あれから、もう一週間獄寺にあっていない。 もちろん今までだって任務で会えないときはあったけど。 『会えない』のと『会わない』のとでは、心にかかるストレスが違う。 そりゃあ最初は腹も立ったけど、次第に『会いたい』気持ちばかりが高まって、ほんと自分でも仕方ないなと思う。 その上いま獄寺がいるのがシャマルのところだというのだから、煙草の量が増えるのも仕方ないだろう? 「事情は聞いた。オレせいだよね、ゴメン」 「別に、ツナが悪いわけじゃねぇって」
そう。
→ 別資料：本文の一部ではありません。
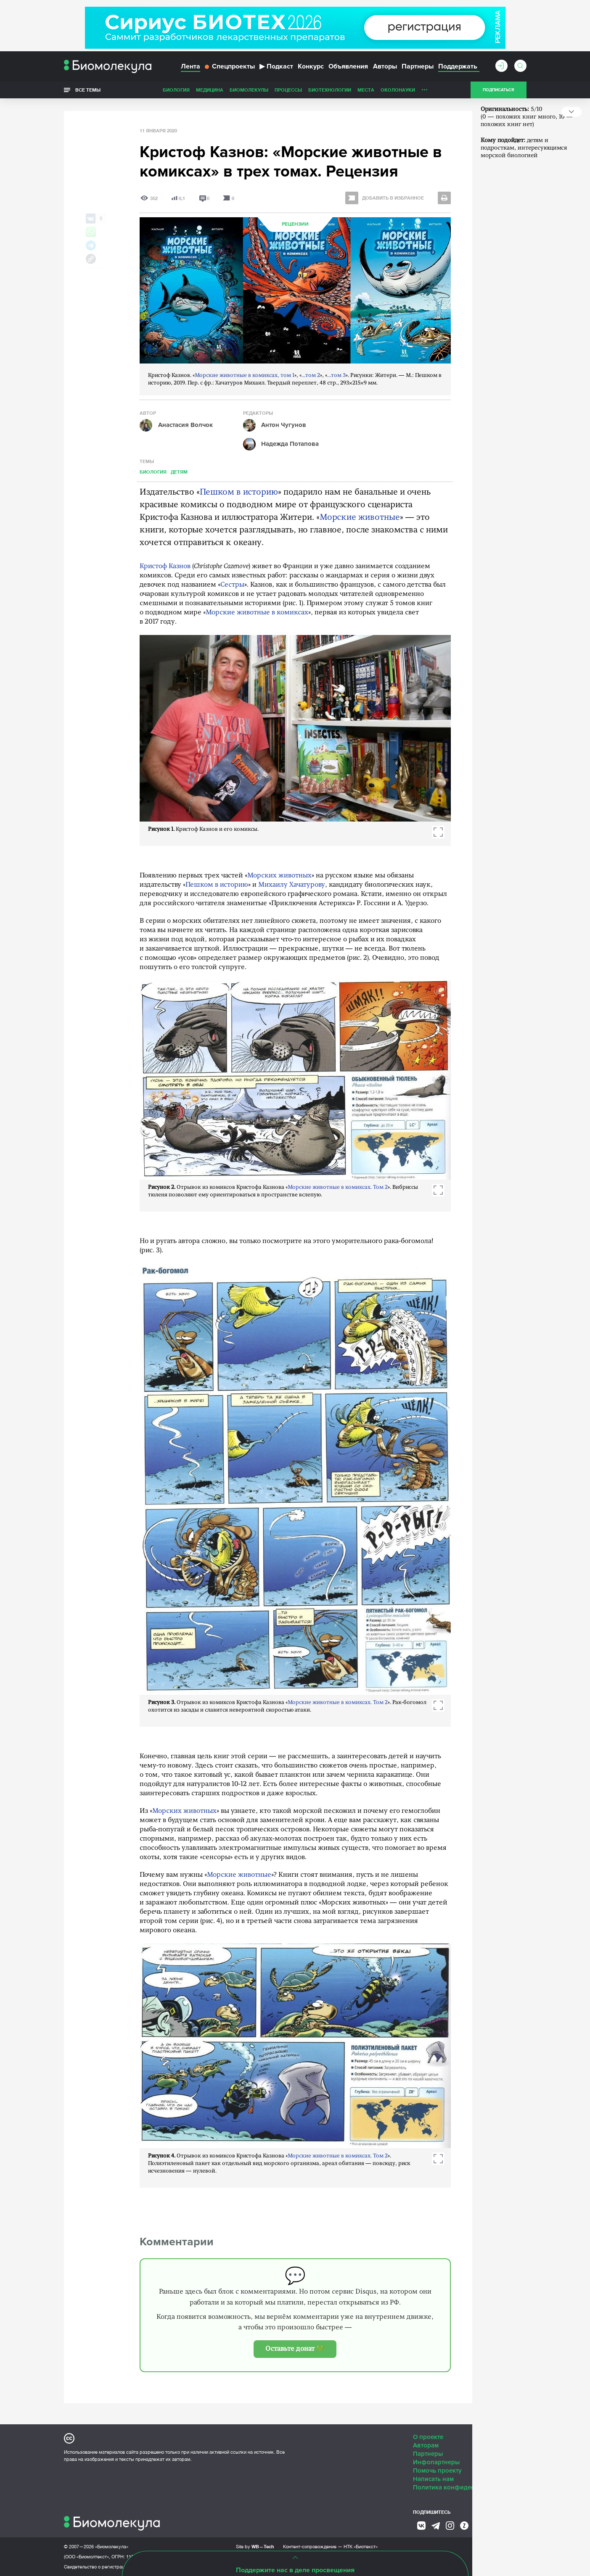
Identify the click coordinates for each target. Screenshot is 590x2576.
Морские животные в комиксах (257, 612)
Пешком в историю (239, 492)
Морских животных (279, 875)
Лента (190, 66)
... (424, 87)
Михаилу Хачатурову (291, 885)
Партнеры (418, 66)
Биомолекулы (249, 89)
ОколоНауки (398, 89)
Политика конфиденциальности (461, 2487)
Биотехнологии (329, 89)
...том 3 (336, 375)
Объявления (348, 66)
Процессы (288, 89)
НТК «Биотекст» (361, 2546)
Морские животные (360, 518)
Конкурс (311, 66)
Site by (255, 2546)
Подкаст (276, 66)
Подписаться (498, 89)
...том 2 (311, 375)
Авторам (426, 2445)
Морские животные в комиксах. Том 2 (338, 1187)
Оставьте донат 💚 (295, 2349)
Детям (179, 471)
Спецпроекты (230, 66)
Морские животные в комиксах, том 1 (244, 375)
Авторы (385, 66)
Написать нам (433, 2479)
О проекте (428, 2437)
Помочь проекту (437, 2470)
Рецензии (295, 224)
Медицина (209, 89)
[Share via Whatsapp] (91, 232)
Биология (176, 89)
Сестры (232, 585)
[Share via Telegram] (91, 245)
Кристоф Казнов (165, 566)
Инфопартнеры (436, 2462)
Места (365, 89)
ツナが悪いわけじゃない。 決して親友に対する慰めでも、ボスに対する遠慮でもなく。そう思ってる。 獄寺がそういうつもりなら、これはいつか必ずおこった事態だろうから。
「ねぇ、山本」
ふと考え込んでいると、ツナが懐から一枚の封筒を取り出した。
「日本に帰っても、いいんだよ?」
黙ってそれを受け取れば、ツナが優しく言葉を落とす。 中身を見れば、日本行きのチケットが入っていて。
「ファミリーを抜けるものには、制裁だろ?」 「オレを誰だと思ってんだよ? 任しておいてくれればいい」 確かに。 獄寺と色々あって、色々考えた。 日本に帰ろうかとも、考えなかったわけじゃねぇけど。
「なあ、ツナ。俺、こっち来たとき言ったよな?」
でもそんなこと、実行できるわけなくて。
「何があっても、獄寺を守るって」 「……うん」 「だからさ、別に獄寺が俺を好きじゃなくなっても、関係ないんだ。そんな生半可な覚悟で、海を渡ったわけじゃない」
イタリアに来たとき、まだ獄寺が俺を好きでいてくれる保証なんて、どこにもなかった。 それでも、いいと思ったんだ。お前が俺のそばで生きていてくれるなら。 お前のそばで生きて、お前を守って死んでいけるなら。俺はそれでいいと思った。 それだけのために全てを捨てて来たときの覚悟を、忘れたときなどない。
そりゃあ、今お前が笑っている場所が俺の隣じゃないということを考えると気が狂いそうになるけど。 それでも。 お前を愛してる。
「だから……これはいらねぇ」
ビリ。と、音を立てて封筒ごとチケットを破り、風にまかせた。
「あー。いや、たぶんそうじゃないかって、言ったんだけどね」 「ん?」 「ほら、俺も長い付き合いだし。もういい加減さ、二人の痴話喧嘩にもなれたつもりだったんだけど。獄寺くんがどうしてもっていうから、今回は根が深いのかなって思ってさ」
そんなことじゃないかと思ったんだよ。と、ツナがよくわからないことを言う。
「ツナ?」 「そのチケット、獄寺くんから」 「え?」 「そうだ、ことのついでに、もう一つ頼みがあるんだよね」
先ほどまでとは打って変わってけろりとした顔で、ツナがにっこりと笑った。